(Material shown Opens)

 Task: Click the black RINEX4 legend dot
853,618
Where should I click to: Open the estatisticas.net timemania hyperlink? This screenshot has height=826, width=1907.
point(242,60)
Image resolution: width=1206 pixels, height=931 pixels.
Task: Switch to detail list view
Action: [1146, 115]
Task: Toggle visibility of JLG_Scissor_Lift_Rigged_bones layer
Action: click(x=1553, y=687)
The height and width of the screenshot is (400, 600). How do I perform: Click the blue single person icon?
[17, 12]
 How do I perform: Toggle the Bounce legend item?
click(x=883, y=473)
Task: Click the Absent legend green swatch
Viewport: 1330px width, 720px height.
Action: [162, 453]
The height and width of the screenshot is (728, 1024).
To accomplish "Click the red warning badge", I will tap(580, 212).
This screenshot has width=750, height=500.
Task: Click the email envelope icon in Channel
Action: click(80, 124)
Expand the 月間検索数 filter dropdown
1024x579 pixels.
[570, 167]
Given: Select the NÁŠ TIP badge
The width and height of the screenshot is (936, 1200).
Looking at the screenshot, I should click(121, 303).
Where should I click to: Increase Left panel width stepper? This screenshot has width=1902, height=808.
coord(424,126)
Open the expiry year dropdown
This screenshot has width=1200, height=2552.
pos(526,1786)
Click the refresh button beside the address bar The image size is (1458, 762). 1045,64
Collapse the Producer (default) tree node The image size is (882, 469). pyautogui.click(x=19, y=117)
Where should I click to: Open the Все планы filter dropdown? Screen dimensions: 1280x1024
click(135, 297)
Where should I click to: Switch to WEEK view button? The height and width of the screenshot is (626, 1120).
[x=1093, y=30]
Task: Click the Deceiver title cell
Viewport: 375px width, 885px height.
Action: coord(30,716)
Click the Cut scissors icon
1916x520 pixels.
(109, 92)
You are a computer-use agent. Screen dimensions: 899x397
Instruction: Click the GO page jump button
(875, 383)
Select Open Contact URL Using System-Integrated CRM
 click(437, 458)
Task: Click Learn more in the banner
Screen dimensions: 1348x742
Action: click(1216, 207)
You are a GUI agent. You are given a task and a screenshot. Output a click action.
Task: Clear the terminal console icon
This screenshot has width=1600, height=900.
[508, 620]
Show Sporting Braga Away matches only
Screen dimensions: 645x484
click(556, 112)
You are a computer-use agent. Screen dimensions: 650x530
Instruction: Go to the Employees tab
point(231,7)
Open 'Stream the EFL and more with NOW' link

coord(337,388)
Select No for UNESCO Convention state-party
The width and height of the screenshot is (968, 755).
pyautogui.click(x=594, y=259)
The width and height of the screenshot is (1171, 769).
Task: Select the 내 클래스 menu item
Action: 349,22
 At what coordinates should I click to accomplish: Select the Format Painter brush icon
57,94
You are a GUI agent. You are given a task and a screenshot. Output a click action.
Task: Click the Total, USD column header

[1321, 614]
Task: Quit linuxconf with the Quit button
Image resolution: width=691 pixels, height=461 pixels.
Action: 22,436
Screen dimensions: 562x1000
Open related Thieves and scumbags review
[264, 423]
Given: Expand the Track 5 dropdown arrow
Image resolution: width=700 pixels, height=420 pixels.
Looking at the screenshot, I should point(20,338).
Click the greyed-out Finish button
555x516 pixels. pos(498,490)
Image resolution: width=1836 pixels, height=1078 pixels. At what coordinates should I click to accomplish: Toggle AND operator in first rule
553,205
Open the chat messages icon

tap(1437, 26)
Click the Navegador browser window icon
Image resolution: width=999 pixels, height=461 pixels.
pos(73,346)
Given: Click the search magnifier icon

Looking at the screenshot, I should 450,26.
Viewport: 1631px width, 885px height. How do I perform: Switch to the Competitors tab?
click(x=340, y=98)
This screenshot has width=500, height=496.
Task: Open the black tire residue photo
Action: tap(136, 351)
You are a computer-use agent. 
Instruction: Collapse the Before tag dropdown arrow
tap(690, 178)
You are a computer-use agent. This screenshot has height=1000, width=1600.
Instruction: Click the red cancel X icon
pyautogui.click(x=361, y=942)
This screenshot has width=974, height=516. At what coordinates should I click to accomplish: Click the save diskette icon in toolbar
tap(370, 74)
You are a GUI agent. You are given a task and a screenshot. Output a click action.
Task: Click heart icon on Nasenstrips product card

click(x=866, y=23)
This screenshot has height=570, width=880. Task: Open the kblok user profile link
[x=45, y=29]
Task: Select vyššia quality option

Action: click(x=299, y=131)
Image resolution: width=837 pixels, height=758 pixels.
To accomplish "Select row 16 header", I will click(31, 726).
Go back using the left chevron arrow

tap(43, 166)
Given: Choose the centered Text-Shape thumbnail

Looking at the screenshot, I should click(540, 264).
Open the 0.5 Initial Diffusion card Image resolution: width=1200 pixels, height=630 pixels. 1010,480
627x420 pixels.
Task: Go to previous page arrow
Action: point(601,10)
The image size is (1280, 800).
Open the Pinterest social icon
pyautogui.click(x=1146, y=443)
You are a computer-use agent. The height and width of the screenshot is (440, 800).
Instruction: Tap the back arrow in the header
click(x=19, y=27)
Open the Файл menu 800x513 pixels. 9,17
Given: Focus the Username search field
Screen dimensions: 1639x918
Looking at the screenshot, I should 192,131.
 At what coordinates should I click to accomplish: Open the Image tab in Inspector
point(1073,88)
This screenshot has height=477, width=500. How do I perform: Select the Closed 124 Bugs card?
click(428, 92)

(Material shown Closes)

▶ **Instructions for the task**
Return from the data every line that holds "size".

▶ **Output of the task**
Click the refresh button beside the address bar The image size is (1458, 762). 1045,64
Collapse the Producer (default) tree node The image size is (882, 469). pyautogui.click(x=19, y=117)
The image size is (1280, 800).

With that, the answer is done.